▸ The records
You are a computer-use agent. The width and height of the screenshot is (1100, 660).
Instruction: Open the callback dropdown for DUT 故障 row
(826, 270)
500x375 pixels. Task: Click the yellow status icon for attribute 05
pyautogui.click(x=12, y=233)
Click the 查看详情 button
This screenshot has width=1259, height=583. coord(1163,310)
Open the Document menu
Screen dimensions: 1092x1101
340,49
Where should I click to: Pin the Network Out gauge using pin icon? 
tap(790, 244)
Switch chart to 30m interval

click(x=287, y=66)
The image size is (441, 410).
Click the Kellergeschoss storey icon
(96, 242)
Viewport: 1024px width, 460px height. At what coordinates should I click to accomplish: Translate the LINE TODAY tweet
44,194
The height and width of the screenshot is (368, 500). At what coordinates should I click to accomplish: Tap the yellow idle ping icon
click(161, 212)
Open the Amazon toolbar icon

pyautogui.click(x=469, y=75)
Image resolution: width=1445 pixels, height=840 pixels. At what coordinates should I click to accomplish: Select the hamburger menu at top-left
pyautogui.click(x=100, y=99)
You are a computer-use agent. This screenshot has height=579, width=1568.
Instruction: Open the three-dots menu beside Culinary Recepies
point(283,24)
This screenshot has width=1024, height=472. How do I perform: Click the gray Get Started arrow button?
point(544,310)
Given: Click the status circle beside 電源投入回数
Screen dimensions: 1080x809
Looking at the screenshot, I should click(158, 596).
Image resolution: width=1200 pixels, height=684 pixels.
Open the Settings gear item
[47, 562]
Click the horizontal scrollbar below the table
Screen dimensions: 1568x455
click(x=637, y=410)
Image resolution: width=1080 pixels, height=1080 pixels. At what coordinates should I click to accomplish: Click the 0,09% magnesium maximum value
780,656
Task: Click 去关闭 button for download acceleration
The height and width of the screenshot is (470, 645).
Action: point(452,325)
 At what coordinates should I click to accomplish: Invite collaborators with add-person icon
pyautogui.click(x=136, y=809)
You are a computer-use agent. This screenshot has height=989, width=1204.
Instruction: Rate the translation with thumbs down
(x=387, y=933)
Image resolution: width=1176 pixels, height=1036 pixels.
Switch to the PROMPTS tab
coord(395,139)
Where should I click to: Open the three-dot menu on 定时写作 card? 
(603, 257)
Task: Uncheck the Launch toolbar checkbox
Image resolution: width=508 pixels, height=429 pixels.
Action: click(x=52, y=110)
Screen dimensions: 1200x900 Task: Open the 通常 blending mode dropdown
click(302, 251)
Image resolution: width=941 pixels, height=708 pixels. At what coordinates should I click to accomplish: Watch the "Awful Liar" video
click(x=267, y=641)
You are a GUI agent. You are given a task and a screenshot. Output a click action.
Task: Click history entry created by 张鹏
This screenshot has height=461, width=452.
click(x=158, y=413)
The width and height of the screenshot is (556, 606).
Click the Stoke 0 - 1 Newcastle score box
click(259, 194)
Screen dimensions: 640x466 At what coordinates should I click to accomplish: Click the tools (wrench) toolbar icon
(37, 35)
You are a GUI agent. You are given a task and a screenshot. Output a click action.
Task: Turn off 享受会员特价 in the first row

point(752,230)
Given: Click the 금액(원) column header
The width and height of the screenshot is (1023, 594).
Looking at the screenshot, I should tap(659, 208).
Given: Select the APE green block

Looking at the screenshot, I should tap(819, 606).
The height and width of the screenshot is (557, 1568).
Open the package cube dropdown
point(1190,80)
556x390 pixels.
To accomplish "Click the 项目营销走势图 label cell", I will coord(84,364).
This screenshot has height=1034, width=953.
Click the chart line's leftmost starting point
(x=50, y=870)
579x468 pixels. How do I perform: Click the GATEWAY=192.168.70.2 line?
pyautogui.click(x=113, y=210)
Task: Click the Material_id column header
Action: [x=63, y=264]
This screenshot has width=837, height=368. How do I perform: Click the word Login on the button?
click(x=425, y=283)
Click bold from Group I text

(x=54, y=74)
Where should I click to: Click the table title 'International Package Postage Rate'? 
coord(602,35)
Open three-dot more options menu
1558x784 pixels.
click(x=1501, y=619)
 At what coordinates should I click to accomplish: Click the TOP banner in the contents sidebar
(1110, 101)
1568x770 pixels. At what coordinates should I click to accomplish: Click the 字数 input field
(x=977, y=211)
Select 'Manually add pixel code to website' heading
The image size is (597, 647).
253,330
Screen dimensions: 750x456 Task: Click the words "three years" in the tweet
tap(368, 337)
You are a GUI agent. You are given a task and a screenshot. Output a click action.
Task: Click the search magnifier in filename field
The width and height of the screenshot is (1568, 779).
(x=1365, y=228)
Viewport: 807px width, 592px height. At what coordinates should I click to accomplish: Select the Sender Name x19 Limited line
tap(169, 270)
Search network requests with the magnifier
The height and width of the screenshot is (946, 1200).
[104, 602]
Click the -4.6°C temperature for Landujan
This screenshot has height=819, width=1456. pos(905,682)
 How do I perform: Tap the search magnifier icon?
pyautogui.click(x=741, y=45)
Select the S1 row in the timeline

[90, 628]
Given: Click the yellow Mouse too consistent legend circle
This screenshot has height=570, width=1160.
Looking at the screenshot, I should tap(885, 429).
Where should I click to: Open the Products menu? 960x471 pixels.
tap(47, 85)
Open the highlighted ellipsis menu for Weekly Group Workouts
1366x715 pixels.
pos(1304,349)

▸ Work instruction
Which of the lines above mention the word "circle"? Pull those lines out.

▸ Expected answer
Given: Click the status circle beside 電源投入回数
Given: Click the yellow Mouse too consistent legend circle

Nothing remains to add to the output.